## Assigned task:
Print out the records in full, keeping each word unchanged.

## Records from a dataset:
Start of Block
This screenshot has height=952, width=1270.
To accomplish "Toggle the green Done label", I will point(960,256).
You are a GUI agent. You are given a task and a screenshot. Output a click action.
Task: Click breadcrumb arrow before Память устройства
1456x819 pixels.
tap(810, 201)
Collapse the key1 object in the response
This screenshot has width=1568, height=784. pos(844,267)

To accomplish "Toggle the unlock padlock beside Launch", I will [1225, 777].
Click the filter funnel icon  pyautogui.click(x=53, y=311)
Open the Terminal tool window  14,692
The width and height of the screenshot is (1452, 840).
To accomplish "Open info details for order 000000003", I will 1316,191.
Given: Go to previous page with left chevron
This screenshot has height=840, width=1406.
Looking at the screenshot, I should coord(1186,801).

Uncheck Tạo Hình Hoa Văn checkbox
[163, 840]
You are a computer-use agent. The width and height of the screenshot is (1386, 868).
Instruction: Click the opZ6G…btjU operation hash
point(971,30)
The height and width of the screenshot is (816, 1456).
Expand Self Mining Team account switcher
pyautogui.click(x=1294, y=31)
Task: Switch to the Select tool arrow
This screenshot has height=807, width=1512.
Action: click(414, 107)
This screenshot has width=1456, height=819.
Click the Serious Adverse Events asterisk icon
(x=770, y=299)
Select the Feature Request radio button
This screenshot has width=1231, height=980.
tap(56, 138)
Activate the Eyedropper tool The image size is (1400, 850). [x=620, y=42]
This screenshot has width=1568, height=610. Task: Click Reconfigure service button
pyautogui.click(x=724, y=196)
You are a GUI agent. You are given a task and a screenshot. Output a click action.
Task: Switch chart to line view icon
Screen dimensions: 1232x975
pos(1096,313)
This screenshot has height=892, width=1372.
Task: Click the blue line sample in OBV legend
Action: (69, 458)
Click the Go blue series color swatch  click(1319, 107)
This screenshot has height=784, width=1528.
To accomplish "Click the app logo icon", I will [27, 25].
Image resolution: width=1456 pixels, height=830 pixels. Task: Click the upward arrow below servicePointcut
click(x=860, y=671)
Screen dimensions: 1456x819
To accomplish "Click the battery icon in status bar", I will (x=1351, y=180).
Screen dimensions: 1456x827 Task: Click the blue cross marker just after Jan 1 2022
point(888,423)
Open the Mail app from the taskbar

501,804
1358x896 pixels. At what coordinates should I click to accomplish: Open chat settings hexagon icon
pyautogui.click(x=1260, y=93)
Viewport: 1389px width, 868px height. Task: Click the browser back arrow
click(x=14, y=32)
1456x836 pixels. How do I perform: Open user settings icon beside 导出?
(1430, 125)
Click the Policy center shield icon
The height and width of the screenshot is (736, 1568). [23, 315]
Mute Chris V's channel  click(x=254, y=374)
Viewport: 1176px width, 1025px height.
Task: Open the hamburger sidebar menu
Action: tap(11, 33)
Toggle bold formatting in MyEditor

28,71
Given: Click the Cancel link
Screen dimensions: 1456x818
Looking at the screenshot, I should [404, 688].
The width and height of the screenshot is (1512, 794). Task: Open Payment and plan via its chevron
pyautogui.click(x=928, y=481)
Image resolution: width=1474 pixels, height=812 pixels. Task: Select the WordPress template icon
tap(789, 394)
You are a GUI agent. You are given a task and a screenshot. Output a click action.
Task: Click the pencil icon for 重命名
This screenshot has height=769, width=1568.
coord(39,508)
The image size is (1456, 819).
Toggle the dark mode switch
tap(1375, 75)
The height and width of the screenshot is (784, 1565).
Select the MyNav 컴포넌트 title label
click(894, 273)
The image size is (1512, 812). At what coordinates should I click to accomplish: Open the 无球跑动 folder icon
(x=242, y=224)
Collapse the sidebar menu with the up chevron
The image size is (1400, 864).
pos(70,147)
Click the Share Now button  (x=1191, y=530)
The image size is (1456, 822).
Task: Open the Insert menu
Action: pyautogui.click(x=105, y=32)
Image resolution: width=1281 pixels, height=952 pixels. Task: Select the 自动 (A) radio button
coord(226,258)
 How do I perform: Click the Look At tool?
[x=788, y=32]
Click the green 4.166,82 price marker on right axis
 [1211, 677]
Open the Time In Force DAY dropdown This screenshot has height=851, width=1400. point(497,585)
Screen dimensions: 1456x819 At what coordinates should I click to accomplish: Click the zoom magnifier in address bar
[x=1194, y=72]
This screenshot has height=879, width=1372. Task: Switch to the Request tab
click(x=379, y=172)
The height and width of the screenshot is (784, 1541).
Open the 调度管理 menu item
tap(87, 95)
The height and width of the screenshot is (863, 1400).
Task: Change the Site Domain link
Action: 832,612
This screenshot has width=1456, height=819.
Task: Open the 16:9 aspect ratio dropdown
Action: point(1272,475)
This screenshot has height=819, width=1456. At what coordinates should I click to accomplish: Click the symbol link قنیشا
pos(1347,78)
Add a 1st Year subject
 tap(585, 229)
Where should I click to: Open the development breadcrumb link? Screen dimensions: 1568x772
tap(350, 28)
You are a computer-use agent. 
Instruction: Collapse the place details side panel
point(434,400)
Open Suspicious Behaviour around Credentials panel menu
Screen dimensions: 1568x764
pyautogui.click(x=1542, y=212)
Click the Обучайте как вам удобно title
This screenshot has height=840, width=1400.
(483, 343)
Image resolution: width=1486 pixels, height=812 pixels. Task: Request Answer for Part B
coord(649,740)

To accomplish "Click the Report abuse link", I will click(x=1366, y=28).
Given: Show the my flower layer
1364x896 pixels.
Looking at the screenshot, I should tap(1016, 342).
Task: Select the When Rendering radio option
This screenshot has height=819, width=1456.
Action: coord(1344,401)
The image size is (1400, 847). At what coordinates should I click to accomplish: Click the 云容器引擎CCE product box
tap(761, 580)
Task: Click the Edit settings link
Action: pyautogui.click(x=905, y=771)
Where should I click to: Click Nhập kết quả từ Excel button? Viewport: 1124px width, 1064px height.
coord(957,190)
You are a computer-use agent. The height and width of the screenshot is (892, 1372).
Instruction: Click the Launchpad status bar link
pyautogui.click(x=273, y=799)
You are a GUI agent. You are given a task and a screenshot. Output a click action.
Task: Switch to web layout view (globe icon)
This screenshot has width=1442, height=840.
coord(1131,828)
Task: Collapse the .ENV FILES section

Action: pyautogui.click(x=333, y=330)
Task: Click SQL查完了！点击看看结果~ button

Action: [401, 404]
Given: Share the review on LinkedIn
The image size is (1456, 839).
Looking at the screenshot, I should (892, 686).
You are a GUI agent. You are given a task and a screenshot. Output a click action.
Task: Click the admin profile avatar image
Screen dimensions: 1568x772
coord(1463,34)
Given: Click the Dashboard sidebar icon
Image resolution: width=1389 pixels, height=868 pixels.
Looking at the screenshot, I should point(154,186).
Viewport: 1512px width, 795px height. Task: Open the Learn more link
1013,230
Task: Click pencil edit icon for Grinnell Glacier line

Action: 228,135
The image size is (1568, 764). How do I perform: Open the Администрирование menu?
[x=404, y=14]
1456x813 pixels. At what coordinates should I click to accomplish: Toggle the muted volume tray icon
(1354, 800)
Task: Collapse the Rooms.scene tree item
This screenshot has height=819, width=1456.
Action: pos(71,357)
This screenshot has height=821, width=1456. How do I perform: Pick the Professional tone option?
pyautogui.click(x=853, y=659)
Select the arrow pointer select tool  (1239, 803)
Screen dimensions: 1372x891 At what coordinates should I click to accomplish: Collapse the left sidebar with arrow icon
End of Block
## Exercise output:
This screenshot has height=952, width=1270.
To accomplish "Toggle the green Done label", I will point(960,256).
You are a GUI agent. You are given a task and a screenshot. Output a click action.
Task: Click breadcrumb arrow before Память устройства
1456x819 pixels.
tap(810, 201)
Collapse the key1 object in the response
This screenshot has width=1568, height=784. pos(844,267)

To accomplish "Toggle the unlock padlock beside Launch", I will [1225, 777].
Click the filter funnel icon  pyautogui.click(x=53, y=311)
Open the Terminal tool window  14,692
The width and height of the screenshot is (1452, 840).
To accomplish "Open info details for order 000000003", I will 1316,191.
Given: Go to previous page with left chevron
This screenshot has height=840, width=1406.
Looking at the screenshot, I should coord(1186,801).

Uncheck Tạo Hình Hoa Văn checkbox
[163, 840]
You are a computer-use agent. The width and height of the screenshot is (1386, 868).
Instruction: Click the opZ6G…btjU operation hash
point(971,30)
The height and width of the screenshot is (816, 1456).
Expand Self Mining Team account switcher
pyautogui.click(x=1294, y=31)
Task: Switch to the Select tool arrow
This screenshot has height=807, width=1512.
Action: click(414, 107)
This screenshot has width=1456, height=819.
Click the Serious Adverse Events asterisk icon
(x=770, y=299)
Select the Feature Request radio button
This screenshot has width=1231, height=980.
tap(56, 138)
Activate the Eyedropper tool The image size is (1400, 850). [x=620, y=42]
This screenshot has width=1568, height=610. Task: Click Reconfigure service button
pyautogui.click(x=724, y=196)
You are a GUI agent. You are given a task and a screenshot. Output a click action.
Task: Switch chart to line view icon
Screen dimensions: 1232x975
pos(1096,313)
This screenshot has height=892, width=1372.
Task: Click the blue line sample in OBV legend
Action: (69, 458)
Click the Go blue series color swatch  click(1319, 107)
This screenshot has height=784, width=1528.
To accomplish "Click the app logo icon", I will [27, 25].
Image resolution: width=1456 pixels, height=830 pixels. Task: Click the upward arrow below servicePointcut
click(x=860, y=671)
Screen dimensions: 1456x819
To accomplish "Click the battery icon in status bar", I will (x=1351, y=180).
Screen dimensions: 1456x827 Task: Click the blue cross marker just after Jan 1 2022
point(888,423)
Open the Mail app from the taskbar

501,804
1358x896 pixels. At what coordinates should I click to accomplish: Open chat settings hexagon icon
pyautogui.click(x=1260, y=93)
Viewport: 1389px width, 868px height. Task: Click the browser back arrow
click(x=14, y=32)
1456x836 pixels. How do I perform: Open user settings icon beside 导出?
(1430, 125)
Click the Policy center shield icon
The height and width of the screenshot is (736, 1568). [23, 315]
Mute Chris V's channel  click(x=254, y=374)
Viewport: 1176px width, 1025px height.
Task: Open the hamburger sidebar menu
Action: tap(11, 33)
Toggle bold formatting in MyEditor

28,71
Given: Click the Cancel link
Screen dimensions: 1456x818
Looking at the screenshot, I should [404, 688].
The width and height of the screenshot is (1512, 794). Task: Open Payment and plan via its chevron
pyautogui.click(x=928, y=481)
Image resolution: width=1474 pixels, height=812 pixels. Task: Select the WordPress template icon
tap(789, 394)
You are a GUI agent. You are given a task and a screenshot. Output a click action.
Task: Click the pencil icon for 重命名
This screenshot has height=769, width=1568.
coord(39,508)
The image size is (1456, 819).
Toggle the dark mode switch
tap(1375, 75)
The height and width of the screenshot is (784, 1565).
Select the MyNav 컴포넌트 title label
click(894, 273)
The image size is (1512, 812). At what coordinates should I click to accomplish: Open the 无球跑动 folder icon
(x=242, y=224)
Collapse the sidebar menu with the up chevron
The image size is (1400, 864).
pos(70,147)
Click the Share Now button  (x=1191, y=530)
The image size is (1456, 822).
Task: Open the Insert menu
Action: pyautogui.click(x=105, y=32)
Image resolution: width=1281 pixels, height=952 pixels. Task: Select the 自动 (A) radio button
coord(226,258)
 How do I perform: Click the Look At tool?
[x=788, y=32]
Click the green 4.166,82 price marker on right axis
 [1211, 677]
Open the Time In Force DAY dropdown This screenshot has height=851, width=1400. point(497,585)
Screen dimensions: 1456x819 At what coordinates should I click to accomplish: Click the zoom magnifier in address bar
[x=1194, y=72]
This screenshot has height=879, width=1372. Task: Switch to the Request tab
click(x=379, y=172)
The height and width of the screenshot is (784, 1541).
Open the 调度管理 menu item
tap(87, 95)
The height and width of the screenshot is (863, 1400).
Task: Change the Site Domain link
Action: 832,612
This screenshot has width=1456, height=819.
Task: Open the 16:9 aspect ratio dropdown
Action: point(1272,475)
This screenshot has height=819, width=1456. At what coordinates should I click to accomplish: Click the symbol link قنیشا
pos(1347,78)
Add a 1st Year subject
 tap(585, 229)
Where should I click to: Open the development breadcrumb link? Screen dimensions: 1568x772
tap(350, 28)
You are a computer-use agent. 
Instruction: Collapse the place details side panel
point(434,400)
Open Suspicious Behaviour around Credentials panel menu
Screen dimensions: 1568x764
pyautogui.click(x=1542, y=212)
Click the Обучайте как вам удобно title
This screenshot has height=840, width=1400.
(483, 343)
Image resolution: width=1486 pixels, height=812 pixels. Task: Request Answer for Part B
coord(649,740)

To accomplish "Click the Report abuse link", I will click(x=1366, y=28).
Given: Show the my flower layer
1364x896 pixels.
Looking at the screenshot, I should tap(1016, 342).
Task: Select the When Rendering radio option
This screenshot has height=819, width=1456.
Action: coord(1344,401)
The image size is (1400, 847). At what coordinates should I click to accomplish: Click the 云容器引擎CCE product box
tap(761, 580)
Task: Click the Edit settings link
Action: pyautogui.click(x=905, y=771)
Where should I click to: Click Nhập kết quả từ Excel button? Viewport: 1124px width, 1064px height.
coord(957,190)
You are a computer-use agent. The height and width of the screenshot is (892, 1372).
Instruction: Click the Launchpad status bar link
pyautogui.click(x=273, y=799)
You are a GUI agent. You are given a task and a screenshot. Output a click action.
Task: Switch to web layout view (globe icon)
This screenshot has width=1442, height=840.
coord(1131,828)
Task: Collapse the .ENV FILES section

Action: pyautogui.click(x=333, y=330)
Task: Click SQL查完了！点击看看结果~ button

Action: [401, 404]
Given: Share the review on LinkedIn
The image size is (1456, 839).
Looking at the screenshot, I should (892, 686).
You are a GUI agent. You are given a task and a screenshot. Output a click action.
Task: Click the admin profile avatar image
Screen dimensions: 1568x772
coord(1463,34)
Given: Click the Dashboard sidebar icon
Image resolution: width=1389 pixels, height=868 pixels.
Looking at the screenshot, I should point(154,186).
Viewport: 1512px width, 795px height. Task: Open the Learn more link
1013,230
Task: Click pencil edit icon for Grinnell Glacier line

Action: 228,135
The image size is (1568, 764). How do I perform: Open the Администрирование menu?
[x=404, y=14]
1456x813 pixels. At what coordinates should I click to accomplish: Toggle the muted volume tray icon
(1354, 800)
Task: Collapse the Rooms.scene tree item
This screenshot has height=819, width=1456.
Action: pos(71,357)
This screenshot has height=821, width=1456. How do I perform: Pick the Professional tone option?
pyautogui.click(x=853, y=659)
Select the arrow pointer select tool  (1239, 803)
Screen dimensions: 1372x891 At what coordinates should I click to accomplish: Collapse the left sidebar with arrow icon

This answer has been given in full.